**Extracted text**
Across south Lebanon, wide destruction but few troops now in view
August 23, 2006
By TODD PITMAN
AITA AL-SHAAB, Lebanon (AP) _ First came the tanks. Then came the warplanes. Then came the bulldozers.
A monthlong Israeli assault and weeks of fierce ground combat between Israel and Hezbollah fighters have reduced this once-vibrant tobacco farming village and Hezbollah stronghold to a wasteland of rubble, scorched trees and unexploded bombs _ a snapshot of the destruction the 34-day war wrought across southern Lebanon.
In this village from which Hezbollah guerrillas launched the July 12 raid into Israel that ignited the war, there is no electricity, no running water and no talk of reconstruction. Most of Aita al-Shaab will likely have to be torn down to be rebuilt.
"This has set us back 100 years," said Hassan Mohamad Srour, a 52-year-old engineering professor sitting on a broken overstuffed chair propped on a piece of cinderblock that once sat in the wall of his home. "We are living like animals now. We eat and sleep in what is left of our homes."
Some can't even do that.
Several dozen hilltop homes were wiped away completely, razed by Israeli bulldozers, residents said. Not far from the town square, the swath where homes once stood was reduced to flattened piles of smashed furniture and toys, twisted iron girders and broken cement.
Already, newly hung yellow Hezbollah banners fly from bent iron electricity poles.
Southern Lebanon is no stranger to destruction.
The war between Israel and Hezbollah was the third time in three decades the region had been ravaged by conflict. A government reconstruction official said the devastation was likely the worst the country had seen since Lebanon descended into a civil war in 1975 and emerged 15 years later.
Roads, bridges and gas stations throughout the country were bombed this time around, but most of the destruction focused on south Beirut and Shiite Muslim towns like Aita al-Shaab in the south.
A few predominantly Christian villages suffered heavily, but others were virtually untouched. The next village east of Aita al-Shaab, for example, predominantly Christian Rmeish, escaped mostly unharmed, with some fighting but with the buildings along its main street practically unscathed. Many civilians fled to Rmeish from surrounding Shiite areas during the war.
The devastation _ cratered roads and burned buildings _ begins again in the next Muslim town, Bint Jbail, also considered a Hezbollah stronghold. Farther east along the border with Israel, the town of Maroun el-Ras is nearly deserted. Residents say that Israeli troops are occupying some homes and that tanks rumble through the streets nightly.

**Input**
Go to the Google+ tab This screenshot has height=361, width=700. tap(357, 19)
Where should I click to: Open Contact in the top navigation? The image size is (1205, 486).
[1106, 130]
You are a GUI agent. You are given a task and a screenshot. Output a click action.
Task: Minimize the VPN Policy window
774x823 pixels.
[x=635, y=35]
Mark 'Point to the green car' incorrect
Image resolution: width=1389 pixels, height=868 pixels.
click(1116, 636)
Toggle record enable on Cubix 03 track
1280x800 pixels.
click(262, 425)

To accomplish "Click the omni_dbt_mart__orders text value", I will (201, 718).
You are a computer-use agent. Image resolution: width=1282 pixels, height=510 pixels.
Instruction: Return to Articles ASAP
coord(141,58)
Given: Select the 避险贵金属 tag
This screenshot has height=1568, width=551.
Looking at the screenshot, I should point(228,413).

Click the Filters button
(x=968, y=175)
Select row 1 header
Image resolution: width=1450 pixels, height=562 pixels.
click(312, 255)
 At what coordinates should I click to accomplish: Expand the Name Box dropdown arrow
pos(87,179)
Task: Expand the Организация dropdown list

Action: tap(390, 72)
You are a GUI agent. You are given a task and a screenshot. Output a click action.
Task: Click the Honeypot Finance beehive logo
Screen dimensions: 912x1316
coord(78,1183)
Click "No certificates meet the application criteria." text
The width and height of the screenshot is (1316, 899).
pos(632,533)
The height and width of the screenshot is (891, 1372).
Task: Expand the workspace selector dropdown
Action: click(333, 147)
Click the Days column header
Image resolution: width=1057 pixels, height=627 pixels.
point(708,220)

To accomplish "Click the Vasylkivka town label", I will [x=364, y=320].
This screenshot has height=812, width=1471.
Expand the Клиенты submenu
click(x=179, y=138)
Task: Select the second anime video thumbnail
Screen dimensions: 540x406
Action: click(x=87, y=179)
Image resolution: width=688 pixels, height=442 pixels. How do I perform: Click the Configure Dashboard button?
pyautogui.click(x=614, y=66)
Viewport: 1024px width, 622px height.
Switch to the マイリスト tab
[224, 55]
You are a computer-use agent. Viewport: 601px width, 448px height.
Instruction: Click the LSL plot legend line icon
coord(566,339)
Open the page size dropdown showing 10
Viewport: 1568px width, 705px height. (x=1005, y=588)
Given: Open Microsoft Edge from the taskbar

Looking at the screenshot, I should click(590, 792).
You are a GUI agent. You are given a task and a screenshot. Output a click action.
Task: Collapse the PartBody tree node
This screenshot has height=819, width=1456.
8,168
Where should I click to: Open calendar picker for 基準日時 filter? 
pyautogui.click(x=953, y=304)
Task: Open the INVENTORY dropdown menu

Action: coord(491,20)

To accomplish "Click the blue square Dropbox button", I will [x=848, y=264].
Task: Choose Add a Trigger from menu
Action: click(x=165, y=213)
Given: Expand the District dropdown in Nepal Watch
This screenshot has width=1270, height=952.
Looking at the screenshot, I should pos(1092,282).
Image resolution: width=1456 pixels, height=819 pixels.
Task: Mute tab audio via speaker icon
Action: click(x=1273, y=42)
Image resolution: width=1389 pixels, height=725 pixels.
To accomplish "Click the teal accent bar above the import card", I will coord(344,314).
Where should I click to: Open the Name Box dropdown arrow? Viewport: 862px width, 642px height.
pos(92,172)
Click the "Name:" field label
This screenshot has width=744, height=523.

**Set of tasks**
(a) Rewrite the article from "Several dozen hilltop" to "iron electricity poles.", replacing "girders" with "beams".
(b) Count the lines of the records that contain the string "dimensions" and give only the number.
The article and the records are separate material with no connection to each other.

**Per-task answers**
(a)
Several dozen hilltop homes were wiped away completely, razed by Israeli bulldozers, residents said. Not far from the town square, the swath where homes once stood was reduced to flattened piles of smashed furniture and toys, twisted iron beams and broken cement.
Already, newly hung yellow Hezbollah banners fly from bent iron electricity poles.

(b) 2